Digital Transformation
Is the Internet of Things the future of commerce and payments?
June 13, 2018

Is the Internet of Things the future of commerce and payments?

Imagine a fridge that orders food based on your family’s consumption speed, which knows that you are running out of milk or eggs. A thermostat that not only minimizes monthly heating bill but even pays that bill. A car that pays for gas or electricity at the station as you chill inside, singing along to your favorite Ed Sheeran song. Or even more trivial situations like airline baggage tags that initiate payments for luggage, or automated shops without cashiers and counters, where you pay seamlessly when exiting.

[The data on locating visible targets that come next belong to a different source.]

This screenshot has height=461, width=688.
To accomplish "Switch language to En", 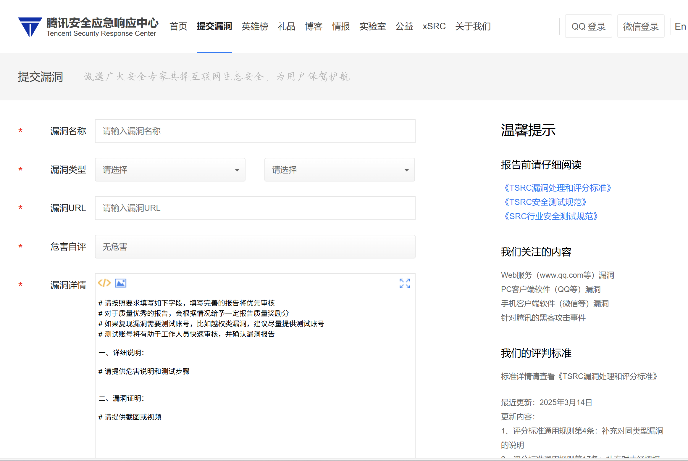I will [x=680, y=26].
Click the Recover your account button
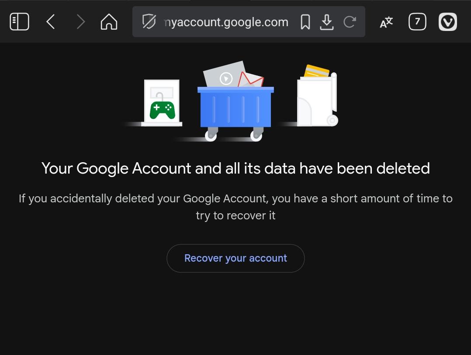This screenshot has width=471, height=355. click(x=236, y=258)
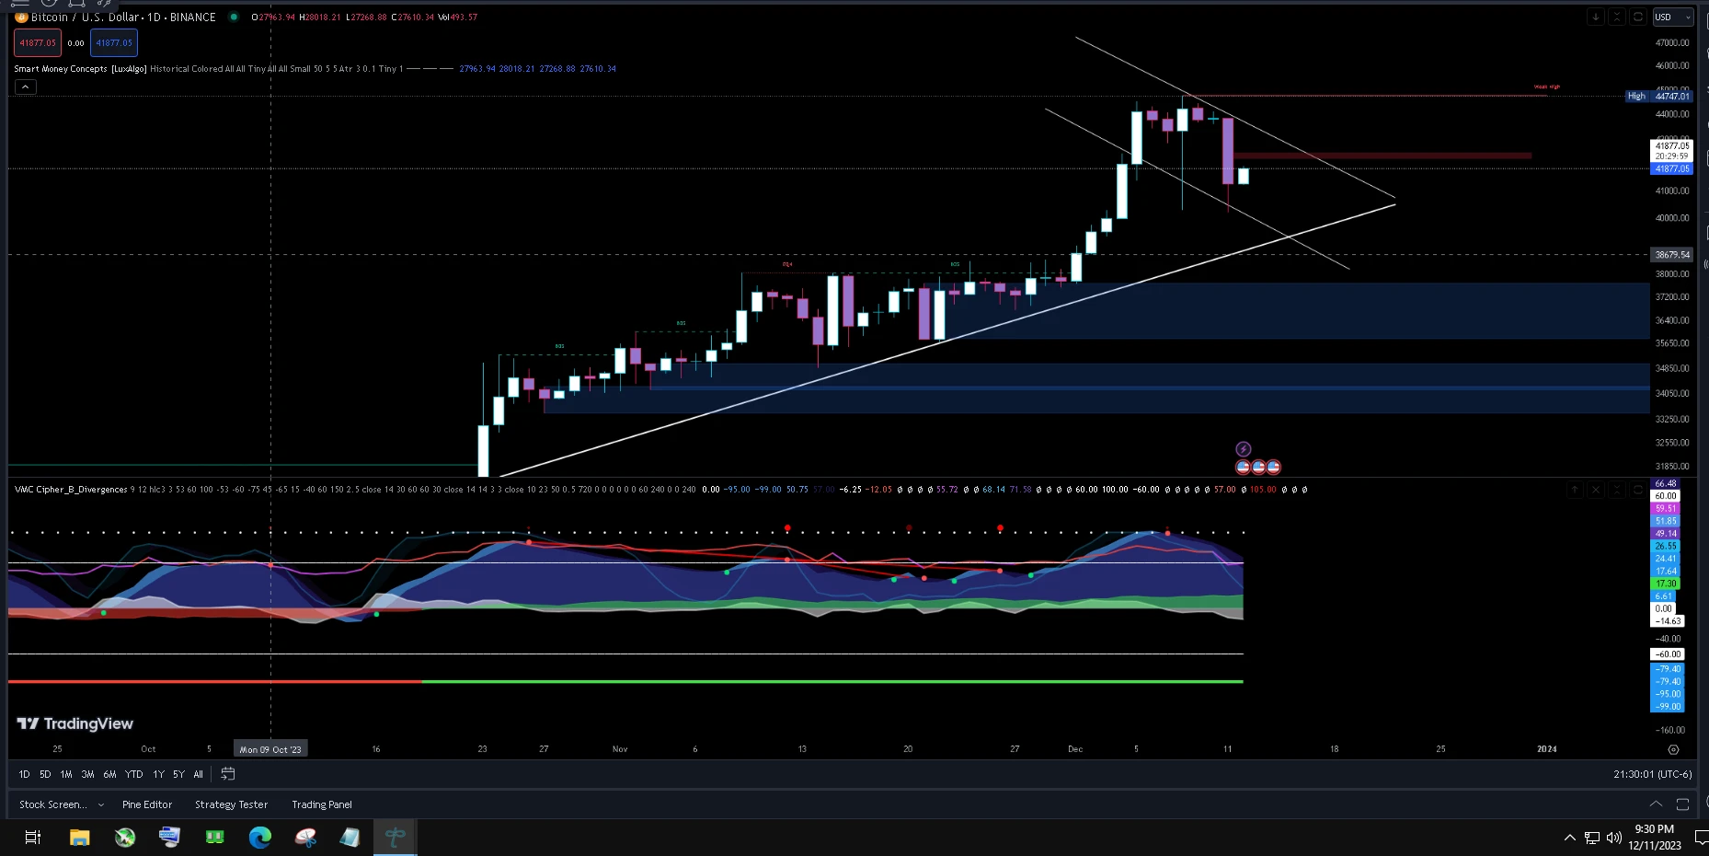The width and height of the screenshot is (1709, 856).
Task: Open the Pine Editor tab
Action: (x=147, y=804)
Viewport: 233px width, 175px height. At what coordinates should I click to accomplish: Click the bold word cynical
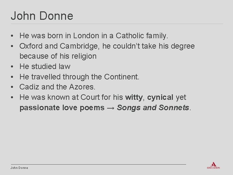[x=160, y=97]

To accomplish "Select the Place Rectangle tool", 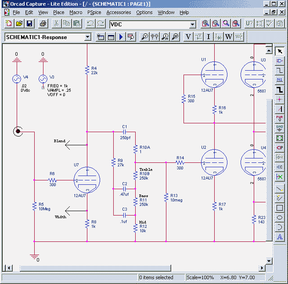I will coord(280,207).
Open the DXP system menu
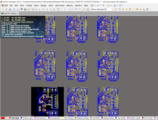This screenshot has width=158, height=120. [x=5, y=5]
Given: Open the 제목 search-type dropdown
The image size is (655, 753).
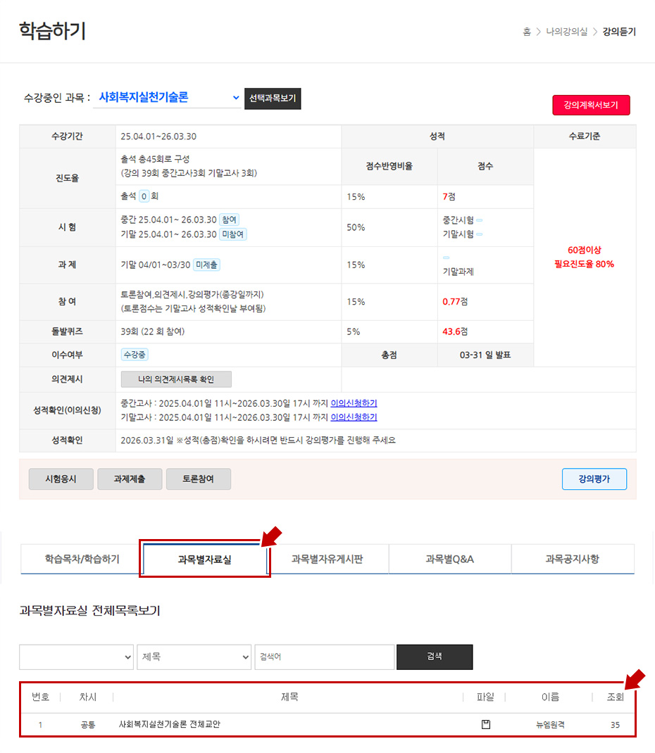Looking at the screenshot, I should tap(194, 657).
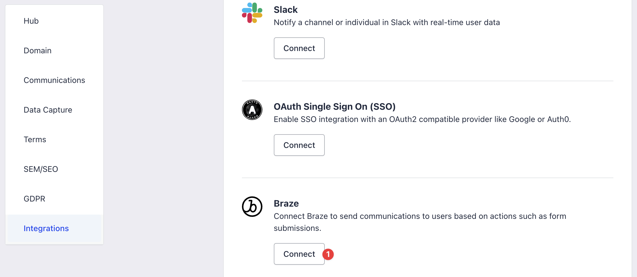The image size is (637, 277).
Task: Click the OAuth Single Sign On (SSO) title
Action: [x=335, y=107]
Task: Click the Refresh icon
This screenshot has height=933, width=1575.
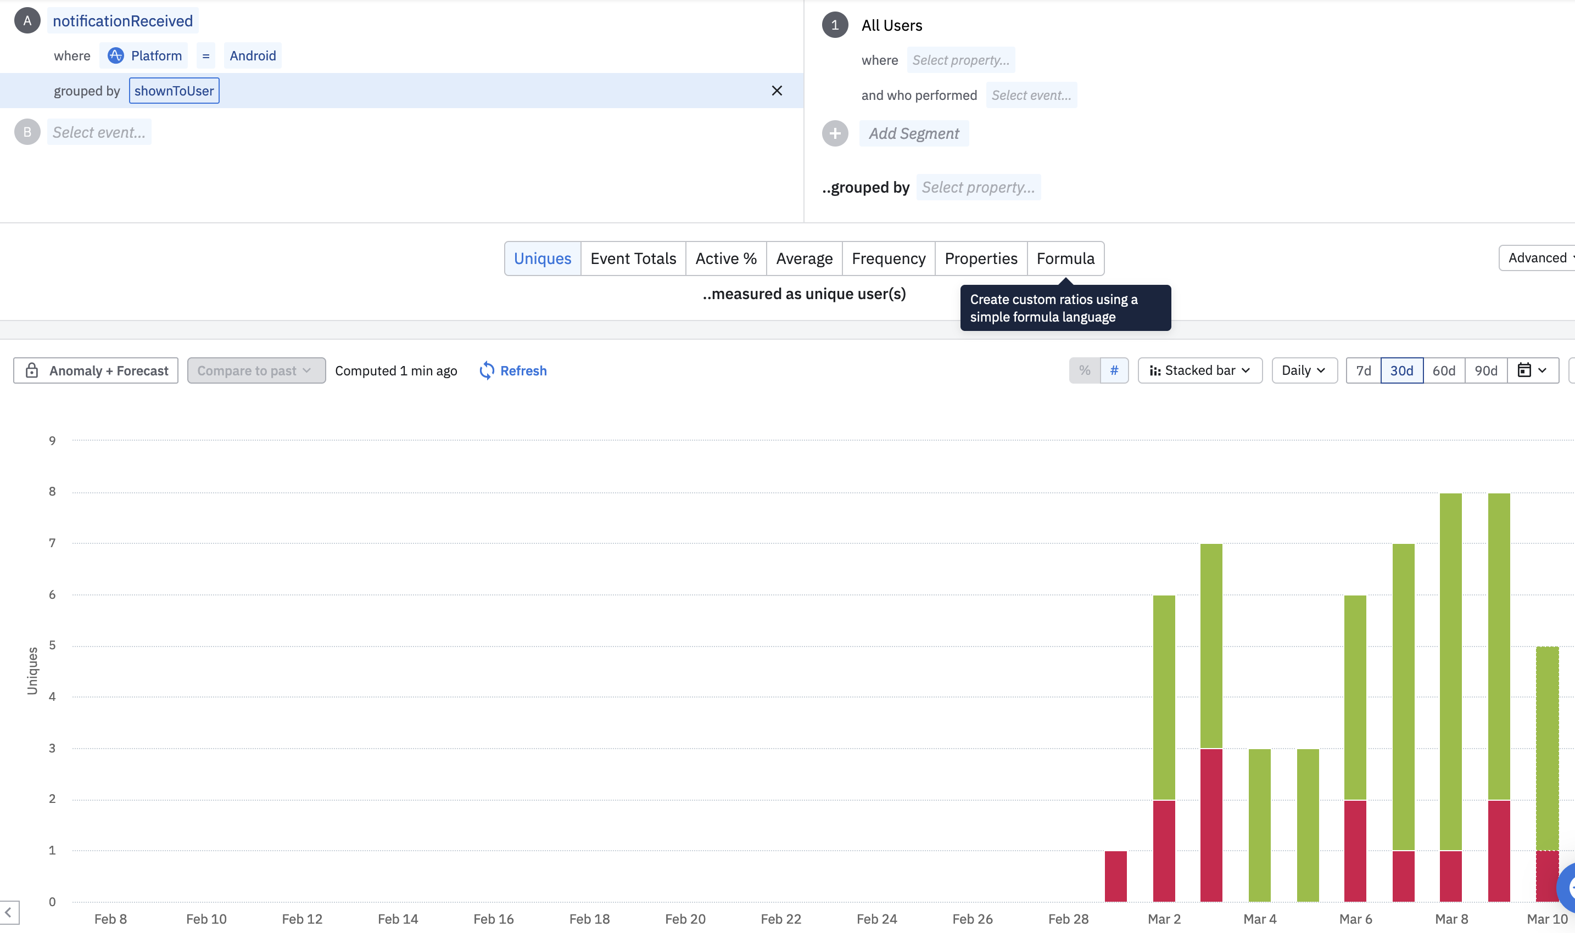Action: (486, 370)
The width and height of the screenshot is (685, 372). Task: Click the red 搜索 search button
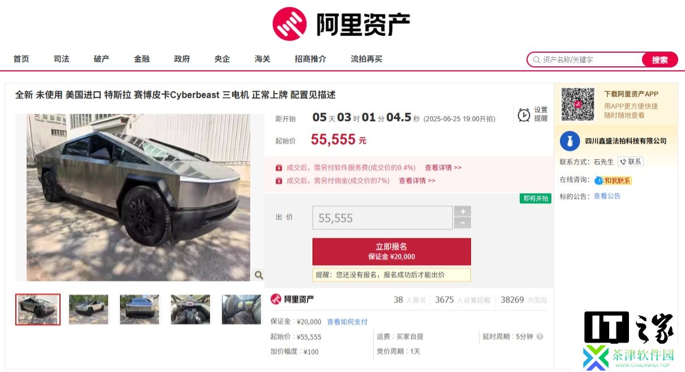tap(660, 59)
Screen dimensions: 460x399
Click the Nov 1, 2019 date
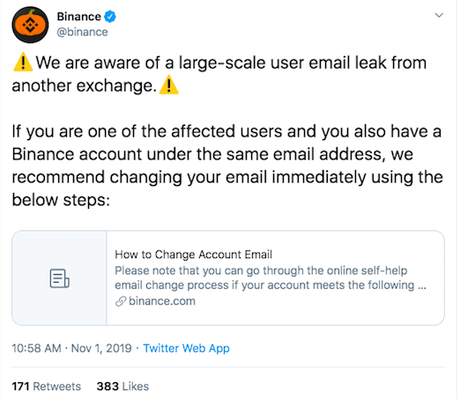pos(101,348)
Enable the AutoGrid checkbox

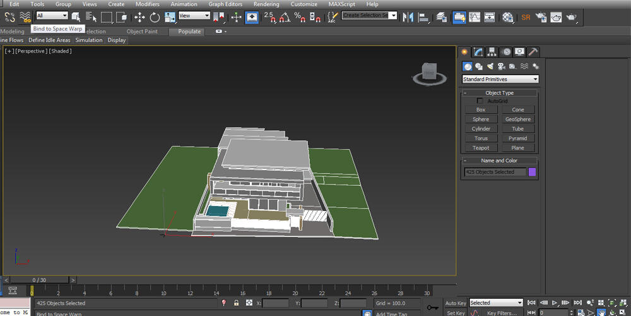pos(480,101)
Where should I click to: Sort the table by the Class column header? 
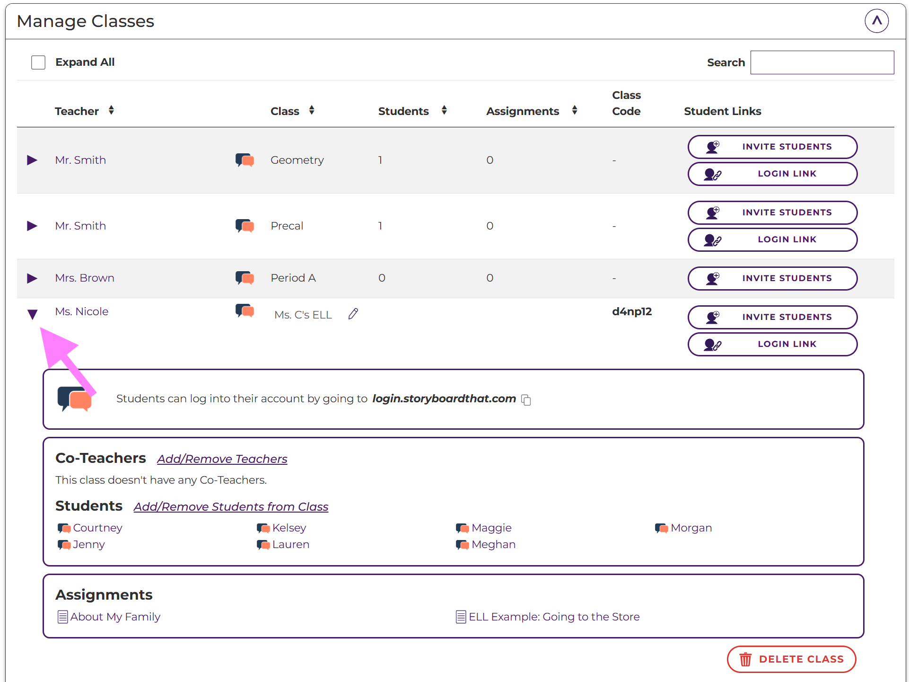tap(312, 111)
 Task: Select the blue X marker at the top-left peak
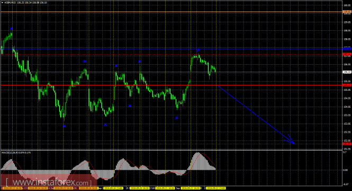click(11, 29)
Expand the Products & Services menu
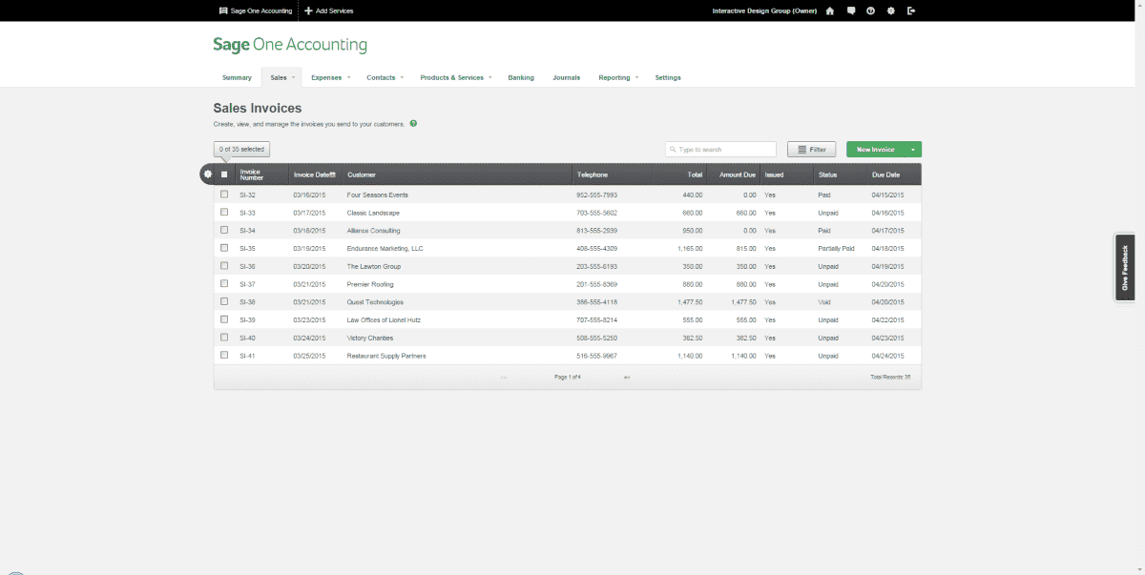Image resolution: width=1145 pixels, height=575 pixels. (455, 77)
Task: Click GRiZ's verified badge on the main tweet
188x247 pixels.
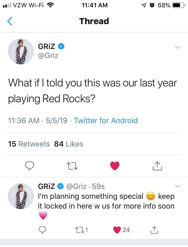Action: 61,46
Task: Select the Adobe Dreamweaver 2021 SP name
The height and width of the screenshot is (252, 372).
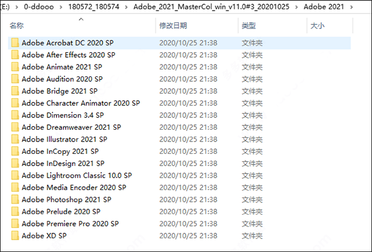Action: pos(71,127)
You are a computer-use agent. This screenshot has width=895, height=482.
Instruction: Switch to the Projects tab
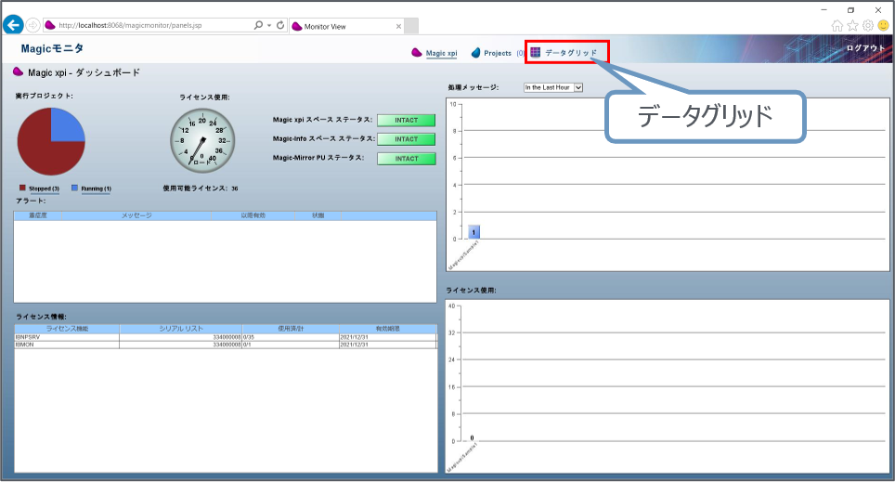[x=498, y=53]
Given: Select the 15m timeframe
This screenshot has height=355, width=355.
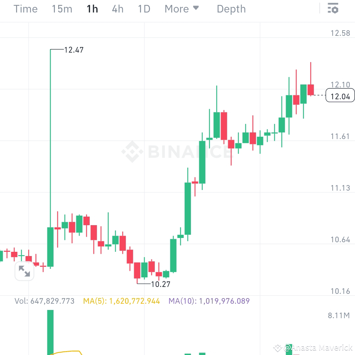Looking at the screenshot, I should click(x=62, y=9).
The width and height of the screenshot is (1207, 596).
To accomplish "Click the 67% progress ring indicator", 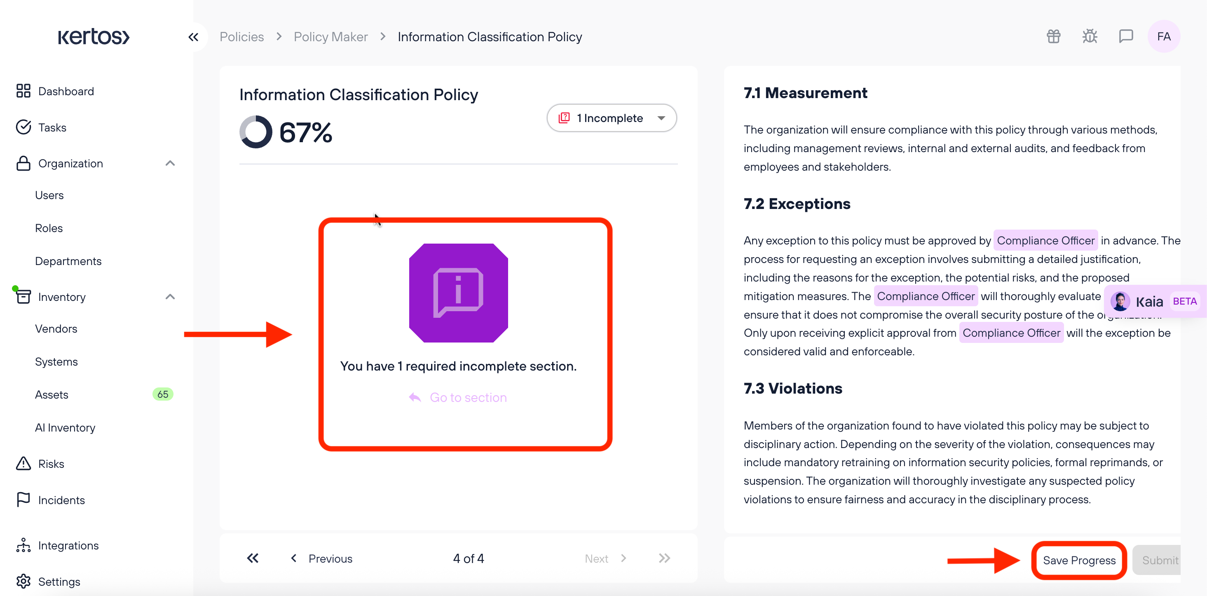I will point(256,132).
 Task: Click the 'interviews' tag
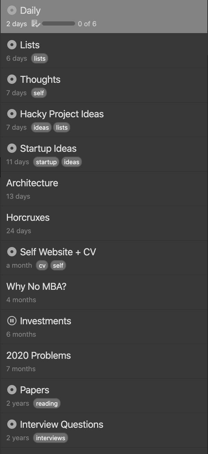click(x=51, y=438)
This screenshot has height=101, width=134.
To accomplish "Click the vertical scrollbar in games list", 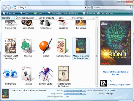I will coord(97,56).
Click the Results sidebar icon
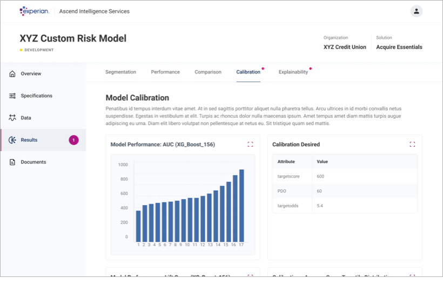 (x=12, y=140)
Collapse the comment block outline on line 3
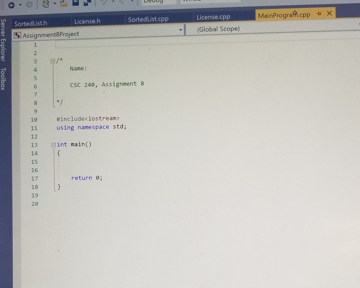Screen dimensions: 360x288 pyautogui.click(x=53, y=61)
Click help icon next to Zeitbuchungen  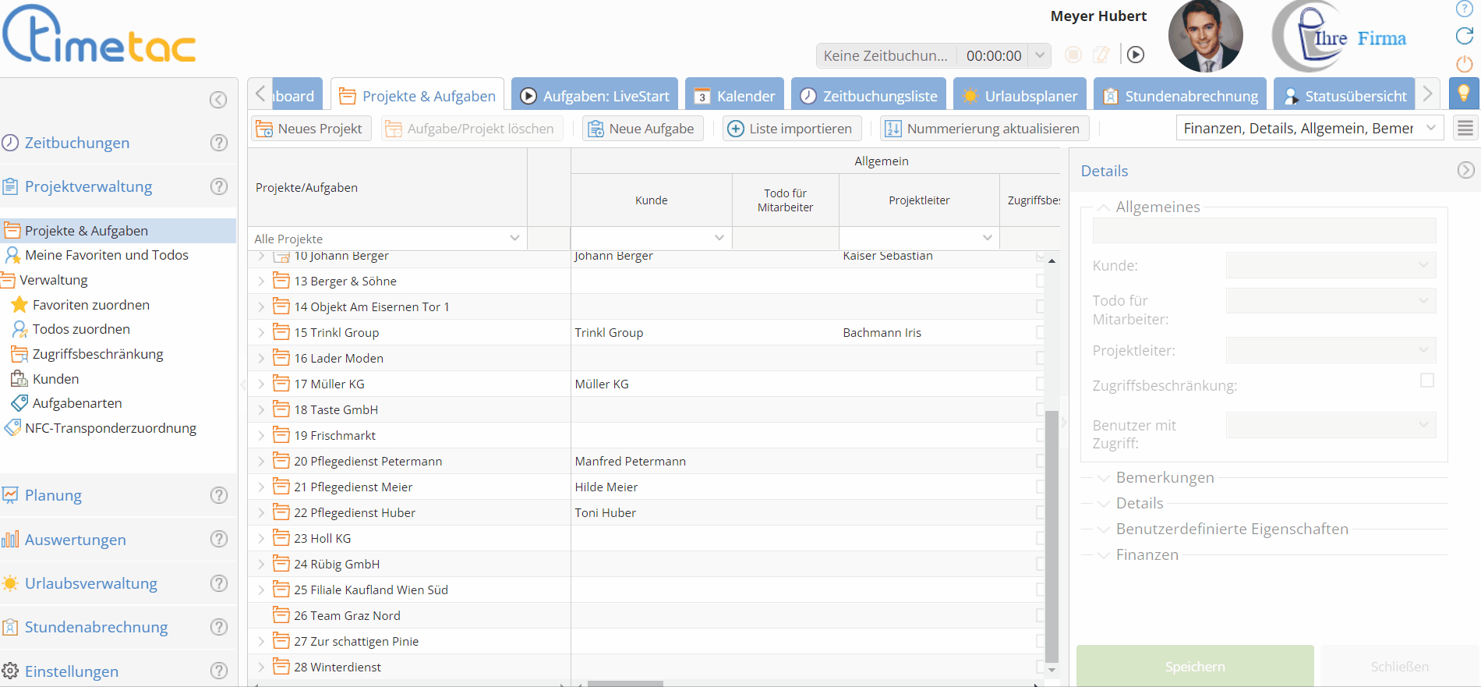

It’s not a science fiction plot, more like a nearest future. Internet of Things is not a new mystical technology, but an evolution and transformation of the Internet itself. It enables a cooperation of surrounding everyday devices, both appliances we interact directly and seamless devices, which we may be unaware of. The next step is obvious: to make these devices more function-packed and autonomous to grant them the ability to operate without a human.

Internet of Payments

The change in payments landscape branches IoT into the Internet of Payments (IoP) by embedding digital payments into consumers’ daily lives through visible and invisible devices, wearables, cryptocurrencies, and micropayments. As of today, full-scale implementation of payment capabilities in connected devices does not exist. However, the early-stage developments of IoP include Amazon Dash Button, which allows buying goods from Amazon in one button push, not to mention wearables with NFC technology.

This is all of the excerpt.